Parenting

Speaking the Same Language

by Scary Mommy
Updated: 
Originally Published: 

Back when I used to work in an office, I would occasionally listen to the Dr. Laura Show on talk radio. Don’t get me wrong, girlfriend is nuts, but it was a mildly entertaining way to kill an hour in the car. Who cared if my eyes throbbed from all the rolling?

I remember Dr. Laura once talking about “Love Languages,” the different ways couples give and receive love. Che-ea-sy, I thought, but I must have filed away the information in my head because, lately, I’ve been thinking about the notion a lot.

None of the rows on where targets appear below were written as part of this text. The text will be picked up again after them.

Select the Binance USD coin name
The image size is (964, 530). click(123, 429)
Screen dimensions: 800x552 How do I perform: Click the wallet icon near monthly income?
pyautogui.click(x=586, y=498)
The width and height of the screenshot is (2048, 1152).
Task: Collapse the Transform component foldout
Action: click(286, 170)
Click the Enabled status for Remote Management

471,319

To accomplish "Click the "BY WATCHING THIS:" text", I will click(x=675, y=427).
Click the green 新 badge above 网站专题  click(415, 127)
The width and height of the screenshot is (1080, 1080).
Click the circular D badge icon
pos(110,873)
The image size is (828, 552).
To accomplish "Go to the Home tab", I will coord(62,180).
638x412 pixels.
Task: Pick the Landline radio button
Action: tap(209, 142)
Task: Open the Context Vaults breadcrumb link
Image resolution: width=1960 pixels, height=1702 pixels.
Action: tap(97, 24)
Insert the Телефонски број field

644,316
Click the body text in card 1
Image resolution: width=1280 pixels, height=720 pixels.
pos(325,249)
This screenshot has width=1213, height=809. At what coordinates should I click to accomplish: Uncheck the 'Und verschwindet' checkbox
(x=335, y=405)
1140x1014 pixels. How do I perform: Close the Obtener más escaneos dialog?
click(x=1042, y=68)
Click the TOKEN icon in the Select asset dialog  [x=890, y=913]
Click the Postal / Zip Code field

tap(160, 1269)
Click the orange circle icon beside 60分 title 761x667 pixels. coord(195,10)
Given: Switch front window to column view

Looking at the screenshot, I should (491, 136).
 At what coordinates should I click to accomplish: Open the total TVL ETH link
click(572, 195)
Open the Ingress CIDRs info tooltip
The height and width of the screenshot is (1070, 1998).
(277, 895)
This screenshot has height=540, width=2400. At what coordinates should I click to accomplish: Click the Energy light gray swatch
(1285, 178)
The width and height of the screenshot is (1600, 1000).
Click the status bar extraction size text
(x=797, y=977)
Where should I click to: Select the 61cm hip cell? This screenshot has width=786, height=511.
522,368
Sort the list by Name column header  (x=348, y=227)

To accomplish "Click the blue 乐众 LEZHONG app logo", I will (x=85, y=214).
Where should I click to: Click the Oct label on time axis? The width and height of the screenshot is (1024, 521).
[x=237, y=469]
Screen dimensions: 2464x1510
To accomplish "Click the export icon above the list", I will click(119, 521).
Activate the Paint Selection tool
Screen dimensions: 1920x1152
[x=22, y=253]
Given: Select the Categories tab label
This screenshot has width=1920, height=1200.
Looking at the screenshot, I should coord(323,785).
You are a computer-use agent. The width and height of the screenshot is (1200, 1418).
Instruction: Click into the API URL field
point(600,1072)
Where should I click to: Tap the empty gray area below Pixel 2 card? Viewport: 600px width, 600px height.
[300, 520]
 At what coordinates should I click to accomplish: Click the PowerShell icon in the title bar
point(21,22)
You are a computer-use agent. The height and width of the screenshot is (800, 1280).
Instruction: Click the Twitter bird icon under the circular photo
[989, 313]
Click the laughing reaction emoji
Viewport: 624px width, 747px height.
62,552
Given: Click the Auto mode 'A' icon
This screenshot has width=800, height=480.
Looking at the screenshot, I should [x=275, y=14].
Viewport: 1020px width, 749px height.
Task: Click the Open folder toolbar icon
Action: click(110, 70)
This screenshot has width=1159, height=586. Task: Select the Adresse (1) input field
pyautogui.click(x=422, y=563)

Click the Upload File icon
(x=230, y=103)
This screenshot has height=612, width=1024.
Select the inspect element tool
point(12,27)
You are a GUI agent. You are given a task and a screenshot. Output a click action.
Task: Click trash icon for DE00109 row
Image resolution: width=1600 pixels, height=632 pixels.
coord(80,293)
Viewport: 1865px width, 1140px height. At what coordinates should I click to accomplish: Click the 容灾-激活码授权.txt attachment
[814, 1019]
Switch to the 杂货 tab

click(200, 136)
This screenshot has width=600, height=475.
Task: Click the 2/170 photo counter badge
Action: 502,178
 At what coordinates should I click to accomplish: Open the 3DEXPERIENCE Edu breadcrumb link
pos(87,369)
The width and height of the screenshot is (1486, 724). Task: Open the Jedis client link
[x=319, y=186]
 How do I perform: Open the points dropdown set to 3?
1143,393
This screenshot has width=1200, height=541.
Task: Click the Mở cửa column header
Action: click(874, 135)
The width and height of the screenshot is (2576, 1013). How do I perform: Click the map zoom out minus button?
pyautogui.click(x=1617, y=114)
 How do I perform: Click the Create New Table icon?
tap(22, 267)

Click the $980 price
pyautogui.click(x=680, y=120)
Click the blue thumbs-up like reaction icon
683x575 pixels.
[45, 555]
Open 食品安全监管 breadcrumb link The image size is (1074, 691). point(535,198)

You might not know it based on some of the posts I write, but Jeff and I are a really well matched couple (in the ways that really matter, at least.) If soul-mates exist, he is no doubt mine. He’s the ying to my yang, the butter to my bread, the every cheesy metaphor out there. The only problem? We speak different entirely different languages.

I’m not talking about the language known as “ignore your wife and hear whatever it is you want to,” although he is well-versed in that as well. I’m talking the way he proves his everlasting love for me and vice versa.

Jeff’s language is green. He expresses his love for people by buying things, which conflicts with my hatred of having money spent on me. It’s a long-standing issue in our relationship and I spend a good deal of my time standing in return lines. Before we shared a bank account, being lavished in unwanted gifts was a mild annoyance, but once married, it just seemed ridiculous. If I want something, I’ll buy it. Flowers die, cards get thrown away and there is no secret present-buying stash of money. It’s all lost on me; I just don’t speak green.

As for me, my language is food. Food makes me happy– planning it, cooking it, eating it. I once heard that the way to a man’s heart is through his stomach and it stuck. I spend hours and hours slaving over the oven and cooking meals from scratch. I try and recreate restaurant dinners he liked. I pretend I’m a cooking show contestant and challenge myself to make the best plate possible. I fuss and fix and taste and fuss some more. For him. But he doesn’t get it. He’d be just as happy with some pasta and jarred sauce or cheap Chinese food take-out over anything I cook.

So why do I do insist on making him fancy meals? Why does he still buy me things? Will we ever speak the same language?

I suppose the only solution is to eat out and have him foot the bill.

Marriage. It’s all about compromise.